Повитуха привстала от услышанных слов, предполагая, что объяснять ничего не стоит, ибо смысл должна искать душа и находить, а слова предполагали лазейку для искушения сатаны, который сейчас, как ей казалось, стучится в каждую душу русского человека, и многие впускают его, а он там обосновывается, правит, наводняет душу нечистыми помыслами, заставляет человека делать одно дурное. Повитуха смиренно опустила голову и сказала:

— Господь Бог, и да святится имя Его, да пребуде царствие Его ныне и присно и вовеки веков! Негоже, негоже, негоже! Свят, свят, свят! Каждый человек разумен по-своему! Пусть святая мысль проникнет в душу человека, освятит его, окропит святой верой! Святорусская земля испытала слишком много добрых дел, чтобы сгубить себя, купаясь в славе дьявола. Богоизбранный народ мог повести все народы земной юдоли за собой по пути Божественному, но он отступил от веры, а ему был уготован путь особый. Народ, избранный Богом, отступивший от Его указующего перста, понесёт особые искупления. Страшные испытания ждут русский народ! Оне для того даны Всевышним Господом Богом, чтобы спасти душу русского человека только через тернии испытаний чудовищных, могущих очистить душу от скверны, только тогда душа на святорусской земле обретёт своё имя! Господи, прости меня! Он или погибнет, или искупит тяжкие грехи свои неустанными жертвами!

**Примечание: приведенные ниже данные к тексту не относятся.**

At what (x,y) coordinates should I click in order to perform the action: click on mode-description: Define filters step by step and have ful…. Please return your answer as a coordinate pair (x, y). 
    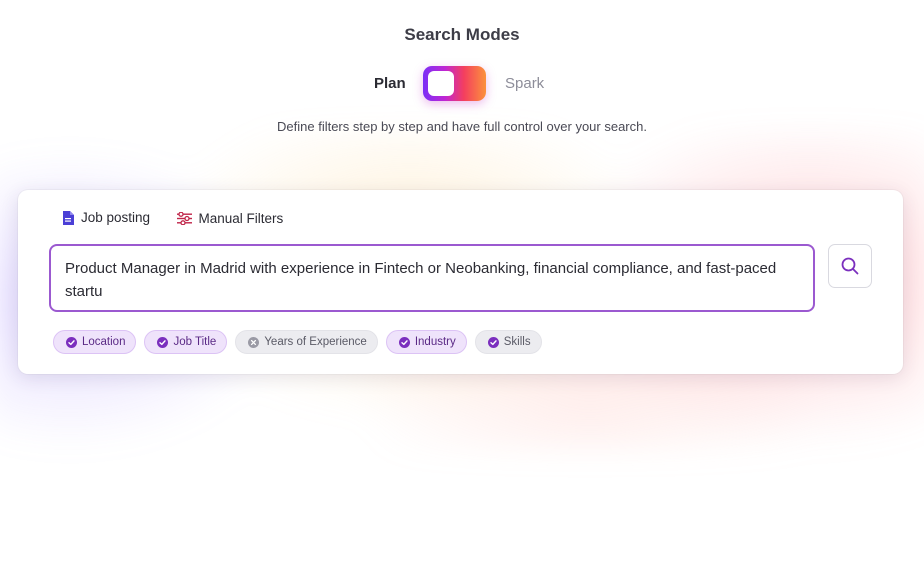
    Looking at the image, I should click on (462, 126).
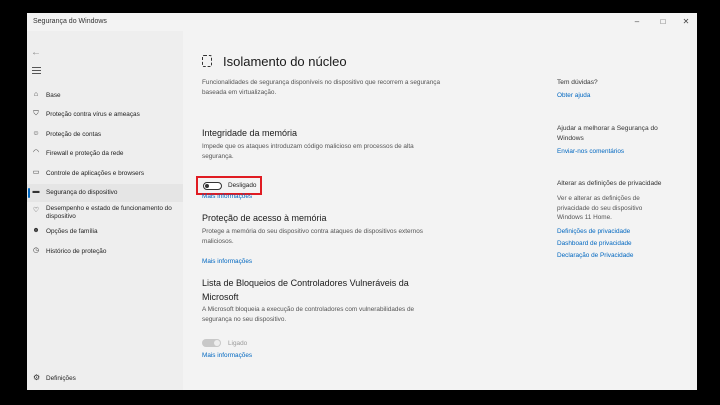 The image size is (720, 405). I want to click on family-icon: ☻, so click(36, 230).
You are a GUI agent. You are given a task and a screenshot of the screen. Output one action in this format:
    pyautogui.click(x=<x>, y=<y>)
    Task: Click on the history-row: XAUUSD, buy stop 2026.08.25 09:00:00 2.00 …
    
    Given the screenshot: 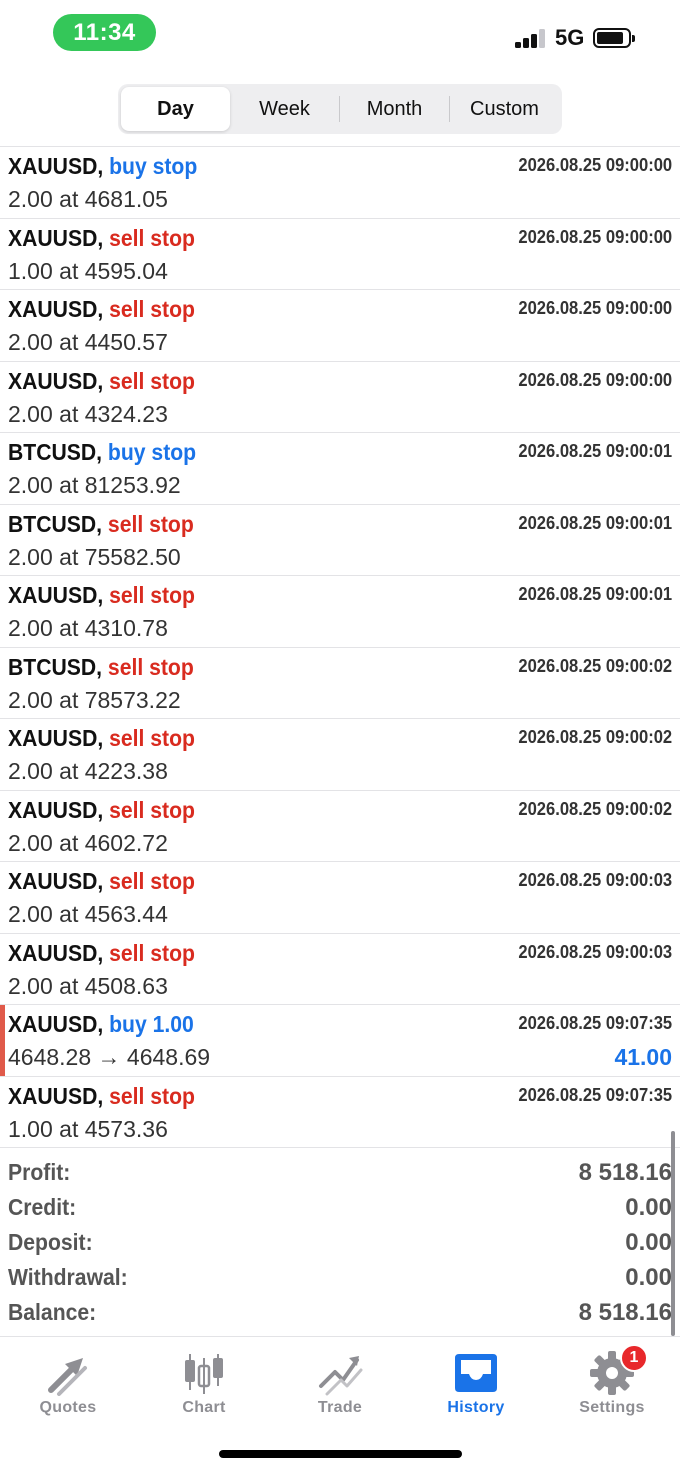 What is the action you would take?
    pyautogui.click(x=340, y=183)
    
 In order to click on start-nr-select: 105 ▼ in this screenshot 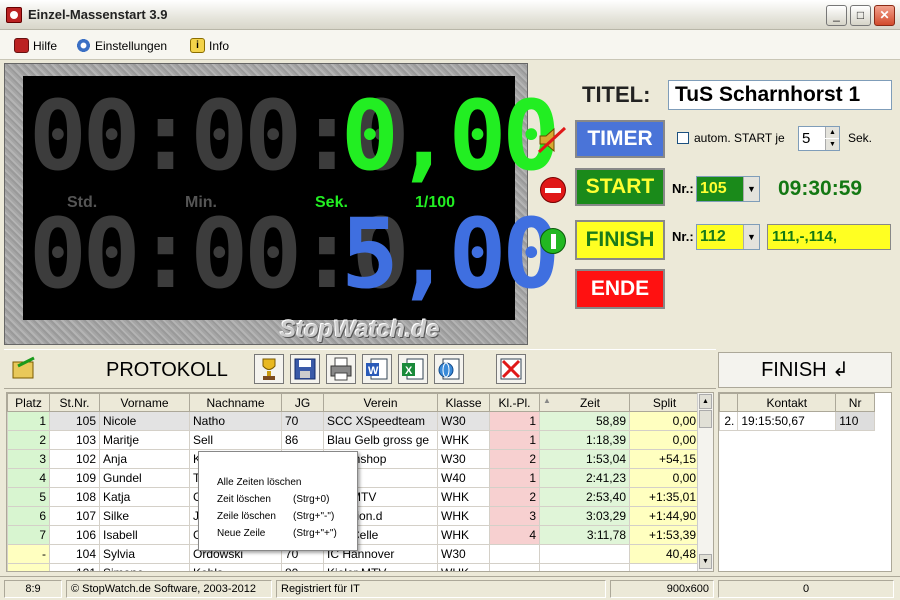, I will do `click(728, 189)`.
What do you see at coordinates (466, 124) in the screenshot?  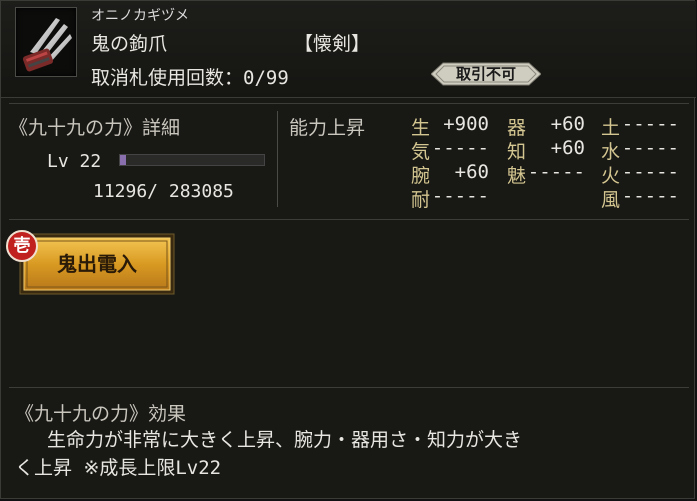 I see `stat-value: +900` at bounding box center [466, 124].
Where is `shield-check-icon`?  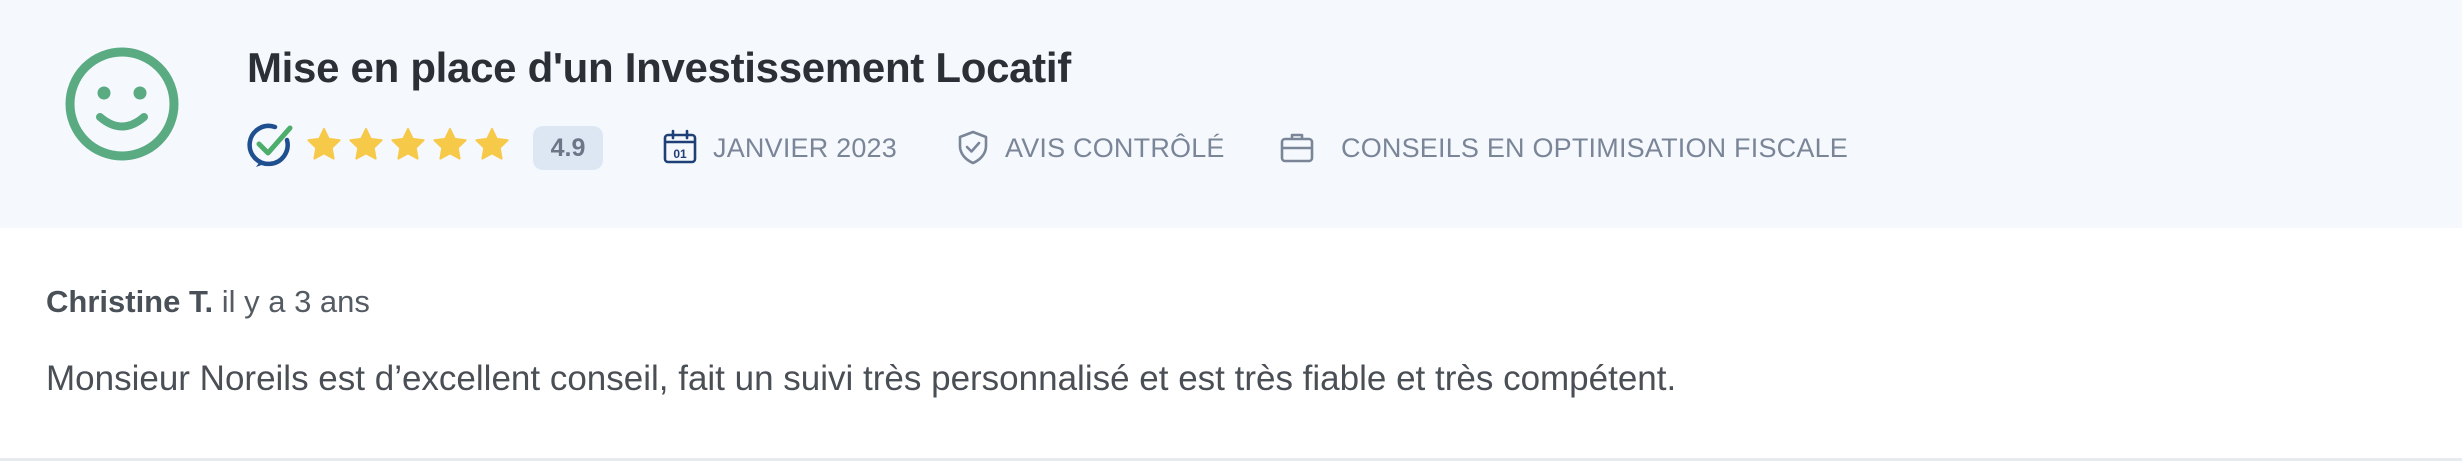
shield-check-icon is located at coordinates (973, 148).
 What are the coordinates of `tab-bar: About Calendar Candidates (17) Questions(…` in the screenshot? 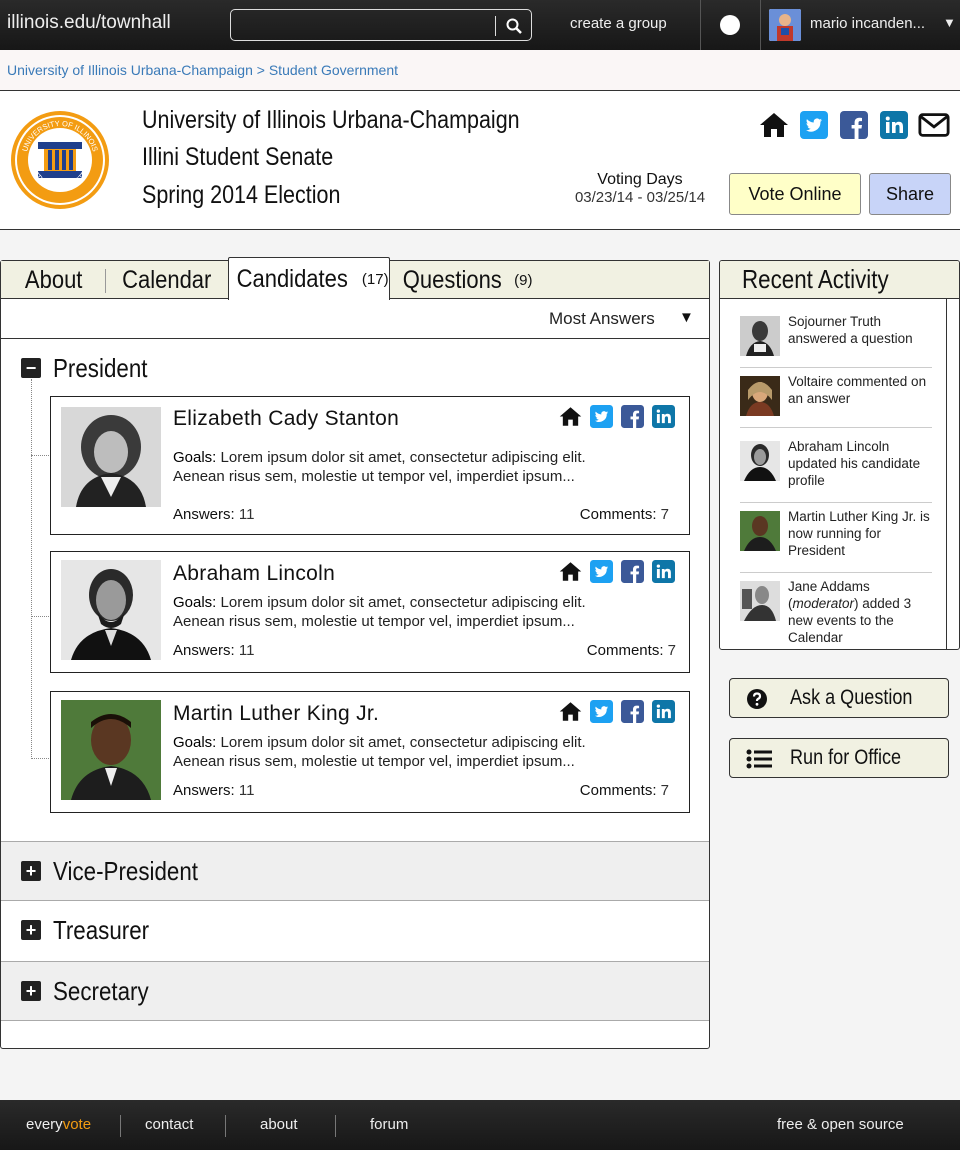 It's located at (355, 278).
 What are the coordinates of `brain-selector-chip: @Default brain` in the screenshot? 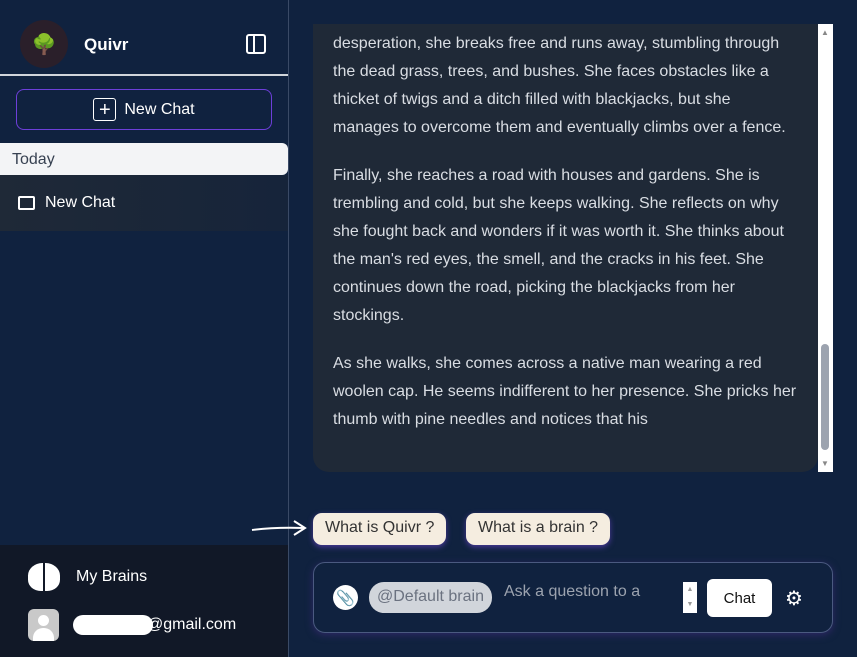 It's located at (430, 598).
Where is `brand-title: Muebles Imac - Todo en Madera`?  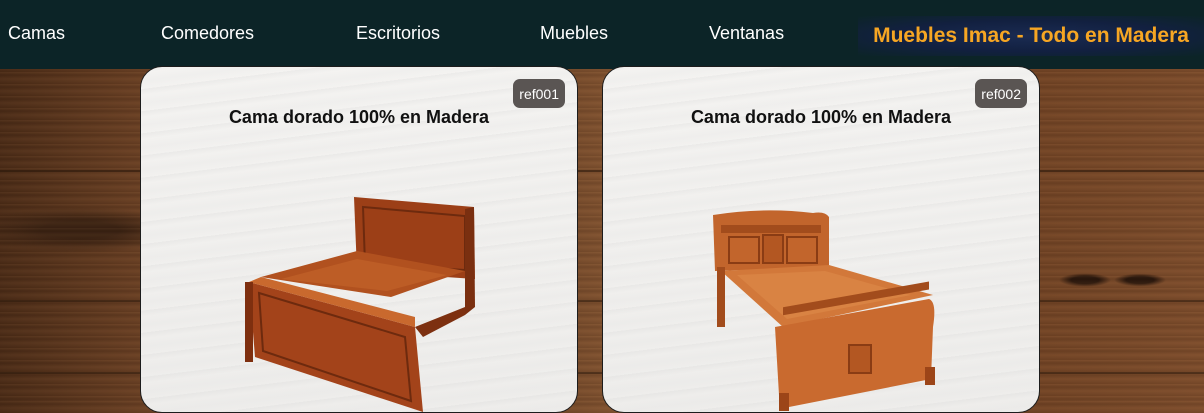 brand-title: Muebles Imac - Todo en Madera is located at coordinates (1031, 36).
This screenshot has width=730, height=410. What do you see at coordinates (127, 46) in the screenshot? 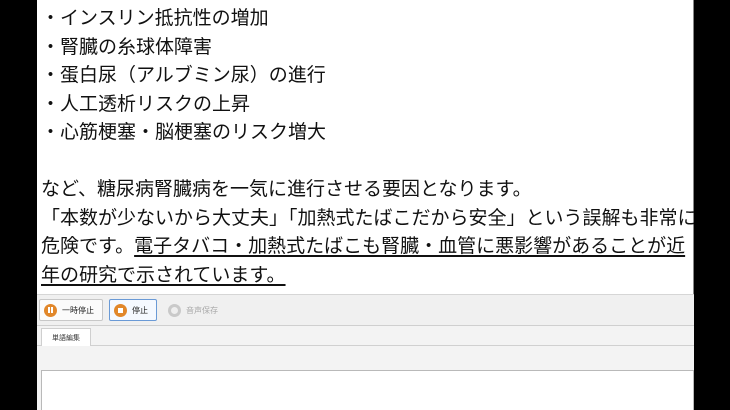
I see `bullet-item: ・腎臓の糸球体障害` at bounding box center [127, 46].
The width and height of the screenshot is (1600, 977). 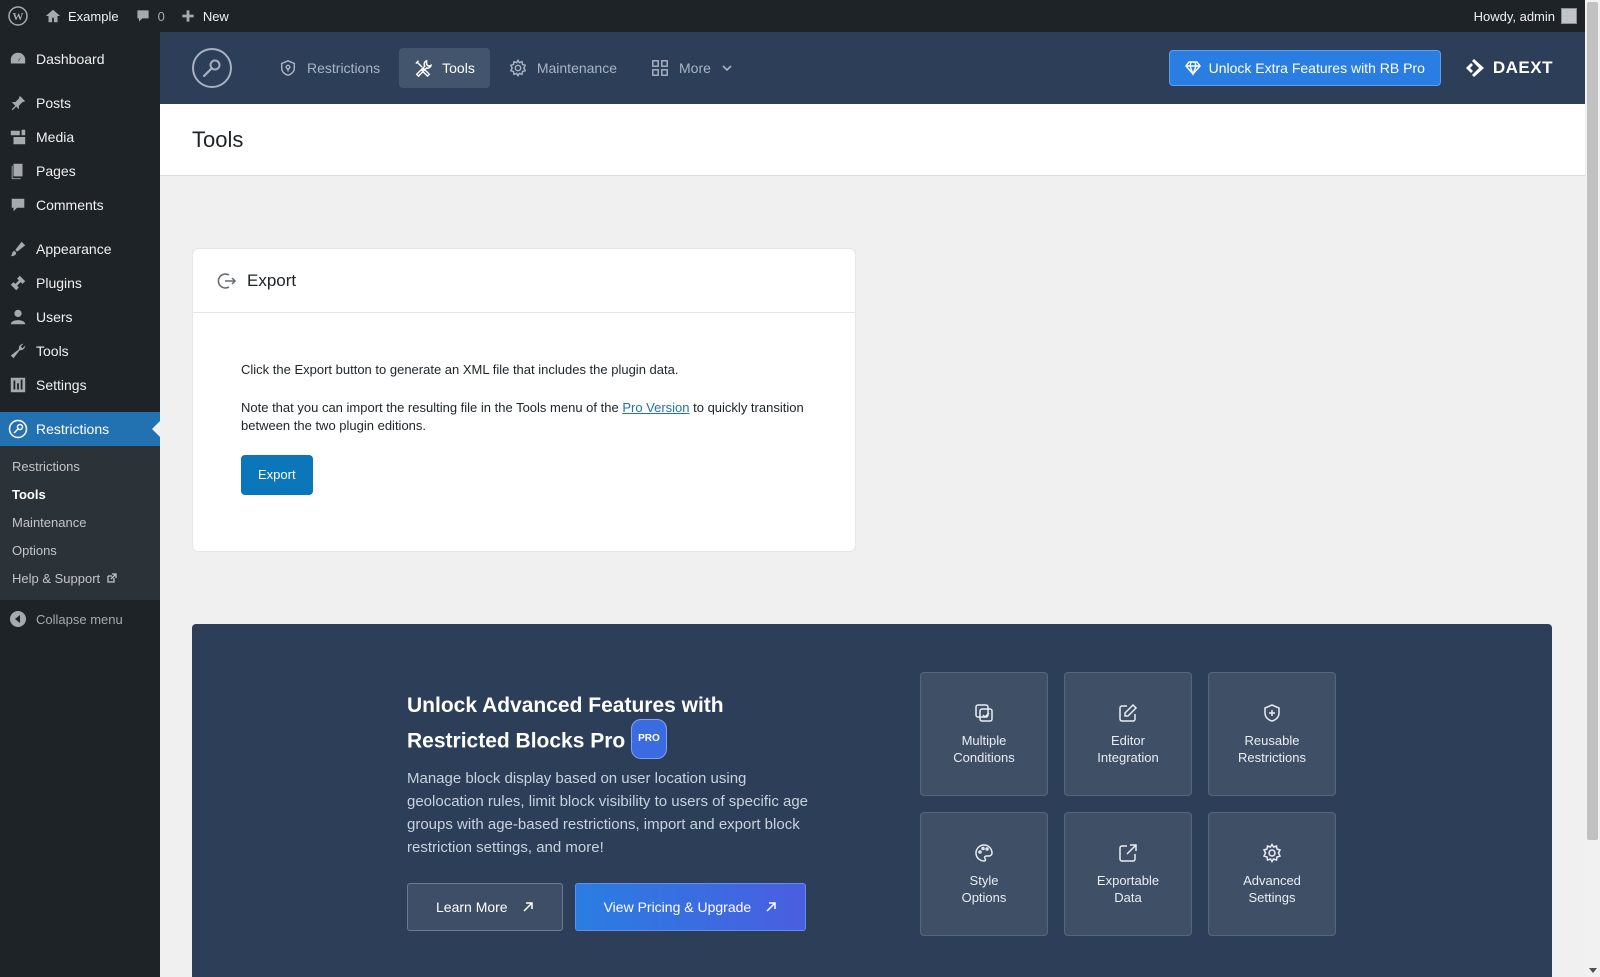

Настасья Ивановна тоже встала на колени, положила спящего ребёнка рядом с собою на пол, принялась отвешивать поклоны. Кобыло вышел на улицу, пока женщины, по слабости своей душевной, отмолят грехи и обретут состояние обычное. Иван Кобыло не отрицал Бога; но слушать проповеди, молиться часами ему скучно было. Он принимал душою Бога, считая, что Бог должен чувствоваться душою, а она — питаться Его духом. Он забывал за длинной чередою дел смысл бдений, их необходимость в ежедневных трудах и заботах. Он порою с каким-то сладостным чувством ощущал свою любовь, полагая, что нет веры выше любви и не будет. Ему нравился ход своих рассуждений, свободных, безграничных, радостных, хотя и немного печальных. Он думал о бесконечности жизни, о её грехах и падениях. Но ему всё же нравилось рассуждать о её взлётах. Душа его терзалась порою тем, что ему мало дано испытаний для сердца, ума; в его ощущениях присутствовала некая безграничность пространства, его мозг, его мысли не угадывали границ, уносились в такие дали, что самые далёкие миры не казались далёкими. Он поражался блистательному уму своей Даши, её стану, её взгляду блестящих тёмных глаз. И мир на ней для него заканчивался; иного он не желал. Иван Кобыло понимал — всё пройдёт стороной, надо заниматься своим любимым делом, стремиться к лучшей жизни, и в этом видел смысл. Ему нравился культ солнца в Вавилоне, когда люди вставали пораньше, чтобы встретить солнце, адресовать ему самые прекрасные слова, в которых заключалась суть душевных исканий человека. Солнце — свидетель трудов человека, Всевышний наблюдатель за юдолью земной: вот они — его труды, стихи, мысли, хлеб, — всё взращено под солнцем и благодаря солнцу. И Кобыло даже подумывал о том, как бы прекрасно было ввести этот красивый обряд служения солнцу в обязанность человека.